Przejdź do treści
Reklama
Reklama
Rynek

Głaz w bucie

Państwo przeszkadza przedsiębiorcom

Z powodu błędnej decyzji kontrolerów skarbowych firma Atex, której wspówłaścicielem był Andrzej Maroszek, musiała ogłosić upadłość Z powodu błędnej decyzji kontrolerów skarbowych firma Atex, której wspówłaścicielem był Andrzej Maroszek, musiała ogłosić upadłość Krzysztof Mystkowski / KFP
Państwo ciągle, niestety, przeszkadza w prowadzeniu działalności gospodarczej.

Przed kilku laty kolejną akcję antynikotynową prowadzono pod hasłem „Papierosy są do dupy”. Dzisiaj, gdy przegląda się kolejną czarną listę barier rozwoju przedsiębiorczości w Polsce, przygotowywaną co roku przez Polską Konfederację Przedsiębiorców Prywatnych Lewiatan (PKPP), gdy w skrzynce na listy znajdujemy kolejny rachunek telefoniczny obciążony nie wiadomo po co metalową blachą albo gdy urzędnik państwowy żąda od nas na piśmie informacji, które ma – gula rośnie.

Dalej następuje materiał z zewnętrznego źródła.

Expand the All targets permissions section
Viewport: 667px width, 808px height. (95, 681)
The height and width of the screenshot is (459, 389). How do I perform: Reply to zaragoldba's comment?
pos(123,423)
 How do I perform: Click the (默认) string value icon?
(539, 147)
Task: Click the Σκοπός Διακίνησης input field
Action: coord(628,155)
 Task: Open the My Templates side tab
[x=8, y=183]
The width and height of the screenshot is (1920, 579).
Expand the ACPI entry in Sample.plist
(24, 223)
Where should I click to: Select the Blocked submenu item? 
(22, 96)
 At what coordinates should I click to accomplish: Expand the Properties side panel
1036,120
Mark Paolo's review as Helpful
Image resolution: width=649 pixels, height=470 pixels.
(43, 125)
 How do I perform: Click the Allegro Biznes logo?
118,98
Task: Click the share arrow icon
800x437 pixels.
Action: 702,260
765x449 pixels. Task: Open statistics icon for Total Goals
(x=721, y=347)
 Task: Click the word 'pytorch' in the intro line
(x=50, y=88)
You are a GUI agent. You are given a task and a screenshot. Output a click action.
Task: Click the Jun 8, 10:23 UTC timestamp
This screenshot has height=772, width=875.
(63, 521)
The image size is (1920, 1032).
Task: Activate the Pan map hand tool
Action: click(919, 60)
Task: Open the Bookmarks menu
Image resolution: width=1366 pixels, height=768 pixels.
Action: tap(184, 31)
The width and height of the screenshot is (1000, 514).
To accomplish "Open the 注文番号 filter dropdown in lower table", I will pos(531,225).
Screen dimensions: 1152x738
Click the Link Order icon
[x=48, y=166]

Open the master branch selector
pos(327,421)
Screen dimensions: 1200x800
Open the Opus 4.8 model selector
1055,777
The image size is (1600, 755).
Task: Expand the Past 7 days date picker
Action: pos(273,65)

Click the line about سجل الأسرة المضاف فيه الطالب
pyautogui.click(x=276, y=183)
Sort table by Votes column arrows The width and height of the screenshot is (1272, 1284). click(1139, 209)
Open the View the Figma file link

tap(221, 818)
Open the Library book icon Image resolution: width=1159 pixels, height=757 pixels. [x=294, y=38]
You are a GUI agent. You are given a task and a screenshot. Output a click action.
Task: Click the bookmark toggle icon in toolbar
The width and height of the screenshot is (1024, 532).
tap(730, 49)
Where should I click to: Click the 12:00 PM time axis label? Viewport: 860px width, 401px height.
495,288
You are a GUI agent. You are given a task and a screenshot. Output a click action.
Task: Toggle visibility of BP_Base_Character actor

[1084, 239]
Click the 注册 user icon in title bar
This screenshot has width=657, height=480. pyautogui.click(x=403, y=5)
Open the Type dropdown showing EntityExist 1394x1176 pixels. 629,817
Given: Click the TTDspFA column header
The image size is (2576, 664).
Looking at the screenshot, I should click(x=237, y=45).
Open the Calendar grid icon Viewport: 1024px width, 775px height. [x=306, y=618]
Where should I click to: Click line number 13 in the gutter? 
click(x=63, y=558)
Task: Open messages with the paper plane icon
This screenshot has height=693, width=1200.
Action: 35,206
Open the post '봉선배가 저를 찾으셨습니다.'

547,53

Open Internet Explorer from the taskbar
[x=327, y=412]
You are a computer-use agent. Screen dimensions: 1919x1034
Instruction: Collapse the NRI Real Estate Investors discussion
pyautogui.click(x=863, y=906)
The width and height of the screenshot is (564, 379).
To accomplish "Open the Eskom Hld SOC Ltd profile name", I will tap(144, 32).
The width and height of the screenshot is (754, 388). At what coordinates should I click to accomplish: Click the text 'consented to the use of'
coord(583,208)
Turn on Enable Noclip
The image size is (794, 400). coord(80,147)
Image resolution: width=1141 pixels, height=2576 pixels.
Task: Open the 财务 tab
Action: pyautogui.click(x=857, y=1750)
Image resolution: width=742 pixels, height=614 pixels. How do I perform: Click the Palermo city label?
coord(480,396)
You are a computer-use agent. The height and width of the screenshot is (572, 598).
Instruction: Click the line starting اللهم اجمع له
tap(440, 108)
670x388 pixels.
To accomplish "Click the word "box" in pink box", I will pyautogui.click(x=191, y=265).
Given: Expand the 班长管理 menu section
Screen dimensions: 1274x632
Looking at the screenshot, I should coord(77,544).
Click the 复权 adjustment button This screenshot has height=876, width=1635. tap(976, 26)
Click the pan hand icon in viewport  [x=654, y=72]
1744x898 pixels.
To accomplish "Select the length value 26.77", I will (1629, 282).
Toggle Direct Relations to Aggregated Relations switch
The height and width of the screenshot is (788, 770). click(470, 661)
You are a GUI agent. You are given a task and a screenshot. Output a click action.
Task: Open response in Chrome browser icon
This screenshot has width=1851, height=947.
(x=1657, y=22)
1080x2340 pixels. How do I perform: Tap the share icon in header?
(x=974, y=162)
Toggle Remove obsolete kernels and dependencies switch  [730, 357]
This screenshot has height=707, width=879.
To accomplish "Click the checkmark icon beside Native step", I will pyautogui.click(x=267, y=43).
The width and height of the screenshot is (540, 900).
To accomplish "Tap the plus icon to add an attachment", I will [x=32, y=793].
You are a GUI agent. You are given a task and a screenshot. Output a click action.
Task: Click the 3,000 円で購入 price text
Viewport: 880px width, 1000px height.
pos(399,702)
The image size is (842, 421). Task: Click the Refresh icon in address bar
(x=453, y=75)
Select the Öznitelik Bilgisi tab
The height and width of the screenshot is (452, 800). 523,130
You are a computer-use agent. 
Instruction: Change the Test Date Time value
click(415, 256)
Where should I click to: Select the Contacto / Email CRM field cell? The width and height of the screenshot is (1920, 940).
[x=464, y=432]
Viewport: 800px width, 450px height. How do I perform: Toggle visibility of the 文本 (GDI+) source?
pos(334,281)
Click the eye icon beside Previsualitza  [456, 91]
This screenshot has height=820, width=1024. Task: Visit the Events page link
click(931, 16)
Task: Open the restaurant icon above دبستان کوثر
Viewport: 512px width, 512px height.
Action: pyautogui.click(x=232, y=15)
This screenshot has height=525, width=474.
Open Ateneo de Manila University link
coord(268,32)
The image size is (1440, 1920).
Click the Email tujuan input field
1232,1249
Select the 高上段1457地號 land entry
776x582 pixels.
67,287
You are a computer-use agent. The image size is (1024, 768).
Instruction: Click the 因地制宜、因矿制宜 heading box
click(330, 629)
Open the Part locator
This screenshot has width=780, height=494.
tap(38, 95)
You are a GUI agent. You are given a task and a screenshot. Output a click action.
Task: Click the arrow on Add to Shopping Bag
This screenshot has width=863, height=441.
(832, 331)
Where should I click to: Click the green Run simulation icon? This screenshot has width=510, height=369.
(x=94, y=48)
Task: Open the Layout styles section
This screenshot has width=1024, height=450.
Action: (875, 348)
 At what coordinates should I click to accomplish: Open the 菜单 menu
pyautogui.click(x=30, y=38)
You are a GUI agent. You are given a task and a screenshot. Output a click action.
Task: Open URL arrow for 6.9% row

A hasło kampanii antynikotynowej samo się trawestuje.

Państwo chroni monopol nieruchawej państwowej Poczty Polskiej. Ustawą z 2003 r. nadano PP SA wyłączność na dostarczanie przesyłek o wadze do 50 gramów. Monopolista miał kilka lat, żeby się zmodernizować, być konkurencyjnym. Ale w firmie, kierowanej najczęściej przez wyautowanych polityków, było to niemożliwe. Przesyłki nie docierały na czas albo ginęły, więc Telekomunikacja Polska SA zaczęła korzystać z usług konkurencji pocztowej. Konkurencja zaś, żeby być w zgodzie z ciągle obowiązującą ustawą, przykleja do kopert blachy. Zaśmieca to środowisko i zwiększa koszty, za co w ostatecznym rozrachunku płacą klienci TP SA.

Gula rośnie też, gdy na przykład wyjeżdżamy za granicę i w Narodowym Funduszu Zdrowia (NFZ) staramy się o kwit uprawniający do leczenia w krajach Unii Europejskiej. Urzędnik NFZ żąda od nas dowodu – na piśmie – że opłacamy składkę na... NFZ. W 2008 r. podobny casus (osoba starająca się o polskie obywatelstwo musi przedstawić zaświadczenie, że tego obywatelstwa nie ma) Janusz Palikot, wówczas świeżo upieczony szef komisji Przyjazne Państwo, nazwał krótko i dobitnie: „kretynizm totalny”. Niejedyny.

Absurdy i buble

Najbardziej utrudnia nam życie nadgorliwość inspektorki sanepidu – mówi pani Wanda, właścicielka pensjonatu.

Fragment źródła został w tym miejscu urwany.